When thousands of cops showed up yesterday to pay their respects to their slain colleague Wenjian Liu who was murdered in cold blood two weekends ago, perhaps the only question on everyone's mind was whether the local police would - once again - turn their back on NYC mayor Bill de Blasio, who as we reported previously, the NYPD is engaged in a cold war with, with arrests and citations plummeting in recent weeks as a result of what has become a police boycott of city hall.
The answer: a resounding yes, and as the AP reports, "thousands of police turned their backs Sunday as Mayor Bill de Blasio eulogized an officer shot dead with his partner, repeating a stinging display of scorn for the mayor despite entreaties to put anger aside."
The show of disrespect came outside the funeral home where Officer Wenjian Liu was remembered as an incarnation of the American dream: a man who had emigrated from China at age 12 and devoted himself to helping others in his adopted country. The gesture among officers watching the mayor's speech on a screen added to tensions between the mayor and rank-and-file police even as he sought to quiet them.

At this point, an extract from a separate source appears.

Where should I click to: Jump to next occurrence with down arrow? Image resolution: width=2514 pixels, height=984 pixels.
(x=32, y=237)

After hundreds of officers turned their backs to a screen where de Blasio's remarks played during Ramos' funeral last week, Police Commissioner William Bratton sent a memo urging respect, declaring "a hero's funeral is about grieving, not grievance."

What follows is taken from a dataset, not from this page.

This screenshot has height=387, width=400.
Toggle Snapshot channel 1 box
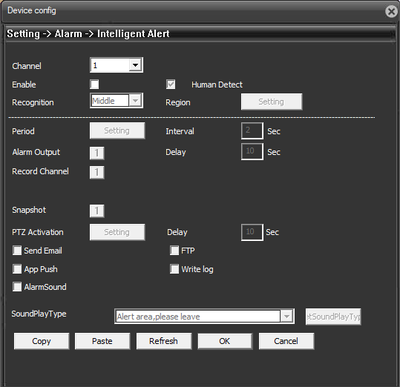[97, 211]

But some officers and police retirees said they still felt compelled to spurn the mayor. Police union leaders have said he contributed to an environment that allowed the officers' slayings by supporting protests following the police killings of Eric Garner on Staten Island and Michael Brown in Ferguson, Missouri.
"The mayor has no respect for us. Why should we have respect for him?" said retired New York Police Department Detective Camille Sanfilippo, who was among those who turned their backs Sunday. Retired NYPD Sgt. Laurie Carson called the action "our only way to show our displeasure with the mayor."
As the AP adds, after Sunday's show of disdain, Patrolmen's Benevolent Association President Patrick Lynch said officers "have a right to have our opinion heard, like everyone else that protests out in the city" and noted that officers' "organic gesture" was outside the service. The mayor got a respectful reception among police officials inside.
The NYPD declined to comment, and de Blasio spokesman Phil Walzak said the mayor was focused on honoring the fallen officers.
And then there was this: retired NYPD officer John Mangan stood with a sign that read: "God Bless the NYPD. Dump de Blasio." And Patrick Yoes, a national secretary with the 328,000-member Fraternal Order of Police, praised Lynch's stance toward the mayor.
"Across this country, we seem to be under attack in the law enforcement profession," Yoes said. "We are public servants. We are not public enemies."
That may well be the case, yet many wonder: just why the need for such an unprecedented police militarization that has many debating whether the SWATization of America's police forces isn't just a preview of what is to come?